Review: “All Is Well” by Dale Cameron Lowry

“All Is Well” by Dale Cameron Lowry (in Simmer: A Dreamspinner Anthology).  Available from Dreamsprinner Press here.
So, I’ve not read the whole anthology yet, but I’ve been skip-hop reading (a delight different from deep reading, but still a delight), and stopped to read the entirety of Dale Cameron Lowry’s short story “All Is Well,” because I like stories that confront limitations (like repression, here, and how beliefs can tangle with desires).  “All Is Well” is about a young Mormon missionary man who gets paired with another Mormon missionary man during their service and, well, all could be well if things didn’t get in the way of them being in love, but they do.

One of the men is a brilliant cook and a somewhat seasoned (pardon the pun) missionary; the other is newer in the game and just beginning to confront his attractions to other men. Aside from the forbidden aspect of two men loving each other, there’s the general prohibition against sexual exercise at all that he’s got to deal with.  What’s lovely is that the story sticks to its guns about the relevance of the attraction between the two men without ever devolving into an “Eff you, Mormons!” sensibility.  These men find a way to make their faith work with their love, in a manner that’s slow, respectful, and real.
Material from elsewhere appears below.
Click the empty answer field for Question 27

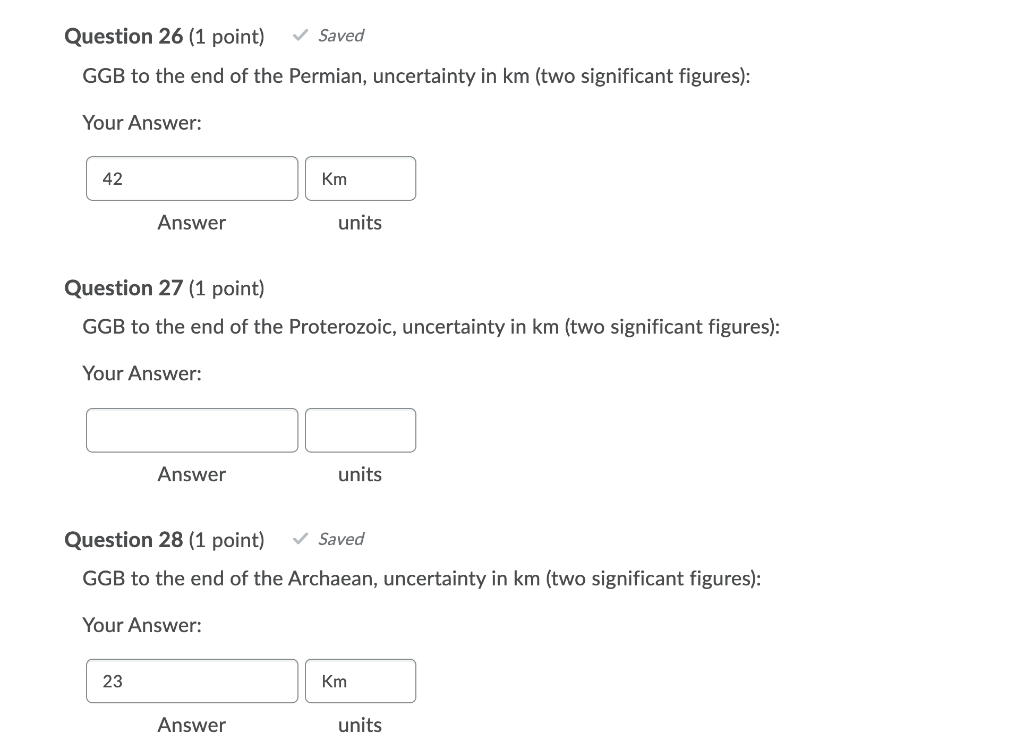pos(191,430)
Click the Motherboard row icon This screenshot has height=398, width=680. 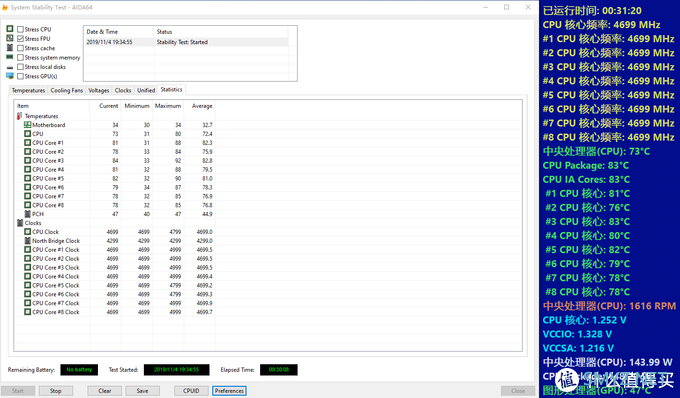click(x=27, y=125)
Poetry! Book of it! About NYC!

tenement threnody

Jodie’s mother says the song is dirty,

you know, You’ve Got What It Takes,

like in doing it, but at least they talk

about stuff. They’re Unitarians…

–Meredith Trede, Tenement Threnody

 

I just got my copy today.  Love these poems–compact, in a language that manages to feel both truly New York (spare, immediate) and rich.  Keep on, Trede, keep on!